_Dataset records_
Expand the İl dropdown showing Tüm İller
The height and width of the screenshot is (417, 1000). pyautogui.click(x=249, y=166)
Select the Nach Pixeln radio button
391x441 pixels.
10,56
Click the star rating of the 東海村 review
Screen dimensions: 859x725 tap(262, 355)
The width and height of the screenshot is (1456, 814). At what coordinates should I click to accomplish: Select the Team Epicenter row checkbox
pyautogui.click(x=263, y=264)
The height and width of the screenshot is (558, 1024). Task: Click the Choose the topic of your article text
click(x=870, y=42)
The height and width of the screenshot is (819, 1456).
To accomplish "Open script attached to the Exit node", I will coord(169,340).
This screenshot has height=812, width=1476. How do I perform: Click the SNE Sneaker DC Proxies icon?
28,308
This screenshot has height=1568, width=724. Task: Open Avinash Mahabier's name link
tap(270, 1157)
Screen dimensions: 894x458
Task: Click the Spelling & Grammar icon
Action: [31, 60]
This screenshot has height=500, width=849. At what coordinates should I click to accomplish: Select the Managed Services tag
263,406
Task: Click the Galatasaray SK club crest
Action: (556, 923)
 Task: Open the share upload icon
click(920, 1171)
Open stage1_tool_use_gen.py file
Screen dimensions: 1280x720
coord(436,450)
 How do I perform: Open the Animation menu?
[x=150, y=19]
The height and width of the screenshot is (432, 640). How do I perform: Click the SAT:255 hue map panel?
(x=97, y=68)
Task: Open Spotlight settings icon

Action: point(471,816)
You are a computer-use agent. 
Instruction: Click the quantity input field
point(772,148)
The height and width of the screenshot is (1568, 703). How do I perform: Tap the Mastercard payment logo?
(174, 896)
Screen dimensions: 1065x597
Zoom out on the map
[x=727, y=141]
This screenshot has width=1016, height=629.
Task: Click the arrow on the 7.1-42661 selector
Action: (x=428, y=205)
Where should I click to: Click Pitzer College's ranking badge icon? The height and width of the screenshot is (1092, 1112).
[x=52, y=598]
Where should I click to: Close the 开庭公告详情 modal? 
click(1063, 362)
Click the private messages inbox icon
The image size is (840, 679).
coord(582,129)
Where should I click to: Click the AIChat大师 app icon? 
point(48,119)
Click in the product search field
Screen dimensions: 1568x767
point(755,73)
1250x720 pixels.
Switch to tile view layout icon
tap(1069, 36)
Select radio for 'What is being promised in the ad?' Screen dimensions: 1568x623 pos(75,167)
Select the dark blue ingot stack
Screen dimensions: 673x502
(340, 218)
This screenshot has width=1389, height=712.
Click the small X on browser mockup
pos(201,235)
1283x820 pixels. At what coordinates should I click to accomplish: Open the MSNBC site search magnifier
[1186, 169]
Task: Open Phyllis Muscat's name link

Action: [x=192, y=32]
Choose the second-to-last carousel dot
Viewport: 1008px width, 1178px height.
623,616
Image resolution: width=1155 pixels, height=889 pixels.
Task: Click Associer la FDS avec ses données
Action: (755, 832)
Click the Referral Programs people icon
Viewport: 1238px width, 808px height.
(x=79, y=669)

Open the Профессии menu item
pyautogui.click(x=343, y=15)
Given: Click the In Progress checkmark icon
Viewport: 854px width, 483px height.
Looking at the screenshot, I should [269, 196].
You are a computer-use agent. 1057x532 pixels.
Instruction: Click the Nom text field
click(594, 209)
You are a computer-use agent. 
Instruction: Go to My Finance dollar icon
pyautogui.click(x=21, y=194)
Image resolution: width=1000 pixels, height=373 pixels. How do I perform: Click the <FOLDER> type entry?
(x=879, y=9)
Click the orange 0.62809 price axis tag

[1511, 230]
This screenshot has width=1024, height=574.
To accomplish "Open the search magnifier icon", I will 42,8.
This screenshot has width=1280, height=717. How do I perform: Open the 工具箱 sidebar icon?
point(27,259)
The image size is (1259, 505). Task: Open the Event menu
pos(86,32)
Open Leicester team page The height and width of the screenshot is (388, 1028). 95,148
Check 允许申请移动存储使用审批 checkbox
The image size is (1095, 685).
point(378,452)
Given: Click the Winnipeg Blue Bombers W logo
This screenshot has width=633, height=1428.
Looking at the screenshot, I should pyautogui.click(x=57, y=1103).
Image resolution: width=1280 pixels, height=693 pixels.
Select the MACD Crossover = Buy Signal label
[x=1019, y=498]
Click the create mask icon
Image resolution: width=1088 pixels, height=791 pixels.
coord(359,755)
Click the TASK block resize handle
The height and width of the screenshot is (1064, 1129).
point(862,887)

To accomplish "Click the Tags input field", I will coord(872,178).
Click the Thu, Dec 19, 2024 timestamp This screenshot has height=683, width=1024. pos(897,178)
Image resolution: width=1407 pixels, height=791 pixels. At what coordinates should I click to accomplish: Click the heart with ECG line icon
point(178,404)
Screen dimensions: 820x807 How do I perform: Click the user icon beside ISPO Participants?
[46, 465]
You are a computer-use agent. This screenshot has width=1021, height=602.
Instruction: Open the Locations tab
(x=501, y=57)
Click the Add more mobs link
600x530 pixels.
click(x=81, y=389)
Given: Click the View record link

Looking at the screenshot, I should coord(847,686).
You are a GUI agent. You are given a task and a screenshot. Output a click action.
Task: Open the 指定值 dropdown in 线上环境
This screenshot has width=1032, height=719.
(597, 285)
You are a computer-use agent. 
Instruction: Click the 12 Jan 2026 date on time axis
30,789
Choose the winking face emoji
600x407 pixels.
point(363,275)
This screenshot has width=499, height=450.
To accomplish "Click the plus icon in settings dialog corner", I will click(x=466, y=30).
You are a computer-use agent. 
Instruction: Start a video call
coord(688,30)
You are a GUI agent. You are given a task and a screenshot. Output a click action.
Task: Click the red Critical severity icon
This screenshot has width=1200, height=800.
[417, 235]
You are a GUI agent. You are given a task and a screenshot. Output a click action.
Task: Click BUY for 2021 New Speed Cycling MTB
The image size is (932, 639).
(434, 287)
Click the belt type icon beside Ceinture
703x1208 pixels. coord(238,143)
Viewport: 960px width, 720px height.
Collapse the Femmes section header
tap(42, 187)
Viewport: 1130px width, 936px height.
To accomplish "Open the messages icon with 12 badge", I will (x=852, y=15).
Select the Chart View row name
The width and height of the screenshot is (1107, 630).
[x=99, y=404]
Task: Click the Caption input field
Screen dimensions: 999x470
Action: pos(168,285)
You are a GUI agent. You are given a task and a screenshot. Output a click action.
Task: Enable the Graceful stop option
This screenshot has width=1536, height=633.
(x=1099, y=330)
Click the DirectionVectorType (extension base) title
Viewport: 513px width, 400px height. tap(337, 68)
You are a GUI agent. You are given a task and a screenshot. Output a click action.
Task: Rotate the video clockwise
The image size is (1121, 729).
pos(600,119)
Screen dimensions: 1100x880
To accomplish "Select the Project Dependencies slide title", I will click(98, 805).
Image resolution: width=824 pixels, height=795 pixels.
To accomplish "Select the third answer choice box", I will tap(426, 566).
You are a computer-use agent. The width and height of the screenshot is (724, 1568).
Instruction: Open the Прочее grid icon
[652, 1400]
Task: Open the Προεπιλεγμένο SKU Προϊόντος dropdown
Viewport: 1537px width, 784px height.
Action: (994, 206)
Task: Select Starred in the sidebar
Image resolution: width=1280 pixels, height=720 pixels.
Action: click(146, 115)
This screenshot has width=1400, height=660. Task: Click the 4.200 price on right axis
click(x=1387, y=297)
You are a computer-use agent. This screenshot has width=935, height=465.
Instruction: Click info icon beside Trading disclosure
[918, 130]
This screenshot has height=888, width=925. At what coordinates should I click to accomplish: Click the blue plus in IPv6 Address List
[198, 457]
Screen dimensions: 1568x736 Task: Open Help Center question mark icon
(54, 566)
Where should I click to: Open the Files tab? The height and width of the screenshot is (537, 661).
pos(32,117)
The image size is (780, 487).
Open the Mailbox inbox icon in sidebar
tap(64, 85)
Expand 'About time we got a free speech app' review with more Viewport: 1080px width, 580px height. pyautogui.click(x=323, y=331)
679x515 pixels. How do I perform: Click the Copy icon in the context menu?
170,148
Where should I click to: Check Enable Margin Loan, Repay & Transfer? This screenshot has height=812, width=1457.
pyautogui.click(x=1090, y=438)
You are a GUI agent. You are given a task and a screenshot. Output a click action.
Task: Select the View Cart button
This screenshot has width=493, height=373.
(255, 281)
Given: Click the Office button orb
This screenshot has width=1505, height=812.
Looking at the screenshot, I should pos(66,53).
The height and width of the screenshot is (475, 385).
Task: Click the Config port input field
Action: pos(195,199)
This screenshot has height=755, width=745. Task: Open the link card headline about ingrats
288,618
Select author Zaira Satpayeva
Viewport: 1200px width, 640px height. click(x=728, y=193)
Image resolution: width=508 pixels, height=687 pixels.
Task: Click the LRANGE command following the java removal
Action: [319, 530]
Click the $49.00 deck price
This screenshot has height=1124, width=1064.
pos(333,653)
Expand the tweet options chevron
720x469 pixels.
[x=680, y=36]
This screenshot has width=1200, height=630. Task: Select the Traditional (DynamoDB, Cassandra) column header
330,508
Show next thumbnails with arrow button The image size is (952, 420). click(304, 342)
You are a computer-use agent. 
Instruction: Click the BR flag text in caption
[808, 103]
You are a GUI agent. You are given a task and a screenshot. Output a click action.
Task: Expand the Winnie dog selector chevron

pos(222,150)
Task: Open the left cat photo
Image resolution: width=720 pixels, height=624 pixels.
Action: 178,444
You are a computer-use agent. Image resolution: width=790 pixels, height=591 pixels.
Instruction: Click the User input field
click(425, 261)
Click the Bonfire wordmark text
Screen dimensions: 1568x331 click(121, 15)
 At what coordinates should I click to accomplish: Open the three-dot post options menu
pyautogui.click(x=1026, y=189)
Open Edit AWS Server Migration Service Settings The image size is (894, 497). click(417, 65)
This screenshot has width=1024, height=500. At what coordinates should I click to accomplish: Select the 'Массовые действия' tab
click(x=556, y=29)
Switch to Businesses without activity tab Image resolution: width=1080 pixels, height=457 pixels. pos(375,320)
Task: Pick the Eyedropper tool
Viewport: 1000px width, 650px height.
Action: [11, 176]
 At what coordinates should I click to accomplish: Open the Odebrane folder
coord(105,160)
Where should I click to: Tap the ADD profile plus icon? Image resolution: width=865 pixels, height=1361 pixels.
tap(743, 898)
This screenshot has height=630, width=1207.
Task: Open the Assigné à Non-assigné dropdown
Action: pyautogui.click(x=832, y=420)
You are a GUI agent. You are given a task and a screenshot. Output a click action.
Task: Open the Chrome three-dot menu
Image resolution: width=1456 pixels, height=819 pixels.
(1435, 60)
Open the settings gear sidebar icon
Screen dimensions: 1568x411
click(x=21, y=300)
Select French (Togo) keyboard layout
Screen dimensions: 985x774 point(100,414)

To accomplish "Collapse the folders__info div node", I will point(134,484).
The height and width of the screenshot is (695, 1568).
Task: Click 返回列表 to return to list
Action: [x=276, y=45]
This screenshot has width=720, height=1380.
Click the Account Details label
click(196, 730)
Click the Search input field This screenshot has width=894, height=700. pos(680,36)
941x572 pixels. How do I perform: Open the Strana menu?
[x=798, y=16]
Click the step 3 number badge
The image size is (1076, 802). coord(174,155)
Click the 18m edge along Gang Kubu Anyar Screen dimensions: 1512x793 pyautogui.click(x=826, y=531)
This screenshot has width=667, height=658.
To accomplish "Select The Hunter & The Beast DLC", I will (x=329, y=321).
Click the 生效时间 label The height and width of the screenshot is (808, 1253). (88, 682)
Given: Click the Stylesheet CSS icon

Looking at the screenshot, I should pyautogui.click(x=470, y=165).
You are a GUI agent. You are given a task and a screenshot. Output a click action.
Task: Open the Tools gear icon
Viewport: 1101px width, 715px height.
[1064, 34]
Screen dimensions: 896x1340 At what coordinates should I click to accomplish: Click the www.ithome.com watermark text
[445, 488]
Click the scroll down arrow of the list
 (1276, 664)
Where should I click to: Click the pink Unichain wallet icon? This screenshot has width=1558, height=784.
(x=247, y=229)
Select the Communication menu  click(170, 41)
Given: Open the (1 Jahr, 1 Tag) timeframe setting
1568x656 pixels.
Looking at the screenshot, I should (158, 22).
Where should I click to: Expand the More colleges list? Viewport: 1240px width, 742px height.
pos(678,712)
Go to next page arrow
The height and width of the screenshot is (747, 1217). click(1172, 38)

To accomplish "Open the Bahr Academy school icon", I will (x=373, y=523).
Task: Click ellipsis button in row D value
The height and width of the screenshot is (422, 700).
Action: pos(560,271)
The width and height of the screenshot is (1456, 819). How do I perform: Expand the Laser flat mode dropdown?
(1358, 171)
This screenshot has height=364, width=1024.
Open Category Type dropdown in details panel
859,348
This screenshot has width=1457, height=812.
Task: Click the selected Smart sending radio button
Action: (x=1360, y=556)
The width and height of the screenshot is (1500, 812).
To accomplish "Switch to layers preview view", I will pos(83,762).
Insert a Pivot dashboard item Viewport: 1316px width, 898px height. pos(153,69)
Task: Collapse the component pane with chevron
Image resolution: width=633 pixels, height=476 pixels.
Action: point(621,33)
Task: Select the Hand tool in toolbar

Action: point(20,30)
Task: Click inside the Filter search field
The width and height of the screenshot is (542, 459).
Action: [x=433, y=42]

_What you will do_
Of the lines above, retype only those from the line containing "Task: Click the red Critical severity icon" through the line containing "You are a computer-use agent. The", including both, exactly.

_Answer section_
Task: Click the red Critical severity icon
This screenshot has width=1200, height=800.
[417, 235]
You are a GUI agent. You are given a task and a screenshot. Output a click action.
Task: Click BUY for 2021 New Speed Cycling MTB
The image size is (932, 639).
(434, 287)
Click the belt type icon beside Ceinture
703x1208 pixels. coord(238,143)
Viewport: 960px width, 720px height.
Collapse the Femmes section header
tap(42, 187)
Viewport: 1130px width, 936px height.
To accomplish "Open the messages icon with 12 badge", I will (x=852, y=15).
Select the Chart View row name
The width and height of the screenshot is (1107, 630).
[x=99, y=404]
Task: Click the Caption input field
Screen dimensions: 999x470
Action: pos(168,285)
You are a GUI agent. You are given a task and a screenshot. Output a click action.
Task: Enable the Graceful stop option
This screenshot has width=1536, height=633.
(x=1099, y=330)
Click the DirectionVectorType (extension base) title
Viewport: 513px width, 400px height. tap(337, 68)
You are a GUI agent. You are given a task and a screenshot. Output a click action.
Task: Rotate the video clockwise
The image size is (1121, 729).
pos(600,119)
Screen dimensions: 1100x880
To accomplish "Select the Project Dependencies slide title", I will click(98, 805).
Image resolution: width=824 pixels, height=795 pixels.
To accomplish "Select the third answer choice box", I will tap(426, 566).
You are a computer-use agent. The width and height of the screenshot is (724, 1568).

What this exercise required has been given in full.